Thursday, April 3, 2014

President Carter takes on 'epidemic of rape'

I heard parts of an interview with Jimmy Carter, a man I greatly admire, on the radio yesterday. I listened as Carter touted his new book, "A Call to Action: Women, Religion, Violence and Power." The former president was especially eager to condemn what he says is an epidemic of rape on college campuses, citing Duke University and UNC-Chapel Hill in particular (he was in Raleigh to hype his book).

I was glad to see a Newsday columnist, reprinted in the News and Observer this morning, take Carter to task for his equating of income disparity, job discrimination and date rape in America with the atrocities against women in other countries. These atrocities include killing of female babies, unpunished murder of wives by their husbands, genital mutilation and other violence that is accepted in these countries. Carter should know better.

As the father of two daughters, I am naturally protective of women's rights and safety, but I find the condemnation of the alleged epidemic of rape on college campuses one-sided.
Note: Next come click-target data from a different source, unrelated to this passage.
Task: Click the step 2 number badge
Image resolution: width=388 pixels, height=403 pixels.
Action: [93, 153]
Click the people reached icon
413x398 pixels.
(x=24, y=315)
Carter bolstered his assertions by citing statistics about the percentage of female students who are raped on college campuses and urged colleges to get tough on the rapists, especially the "serial rapists," each of whom are reported to be hunting down and abusing dozens of women. He said colleges should dismiss these men; kick them out.

Wait a minute. If these men are guilty of rape, as Carter claims they are, should they not be charged in criminal courts? Shouldn't they face not just dismissal from school but years and years in prison? If they are, indeed, rapists, they should be punished with imprisonment, not disenrollment.

They should also be entitled to trial by jury and the assumption of innocence until proven guilty. But Carter and others who are condemning the "epidemic of rape on campus" are not willing to allow the criminal justice system to do its work. They seem to want the men involved to be punished for their deeds without an opportunity to defend themselves.

Any sensible person wants women to be safe from predatory men and other dangers, but college women, who should be, by definition, intelligent enough to know better than to put themselves in compromising positions, have a responsibility in this matter. Excessive drinking can lead to behavior you may later regret, whether male or female.

College and sexual relations have changed greatly since I was a student. Gone are the "women's dorms" with their curfews, parlors and house mothers. Today's female students brag about their sexual conquests the way some men did in my day, and at least one Duke student has proclaimed her happiness and self-esteem as she works her way through college in the porn industry.

Women who find themselves uncertain "what happened last night" or regretting their previous evening's behavior have a responsibility, now that they have escaped from the "in loco parentis" rules of the 1960s, to protect themselves from vulnerable situations. Where rape happens, it should be prosecuted by the criminal courts, and it should not be diluted to the equivalence of bad behavior on campus.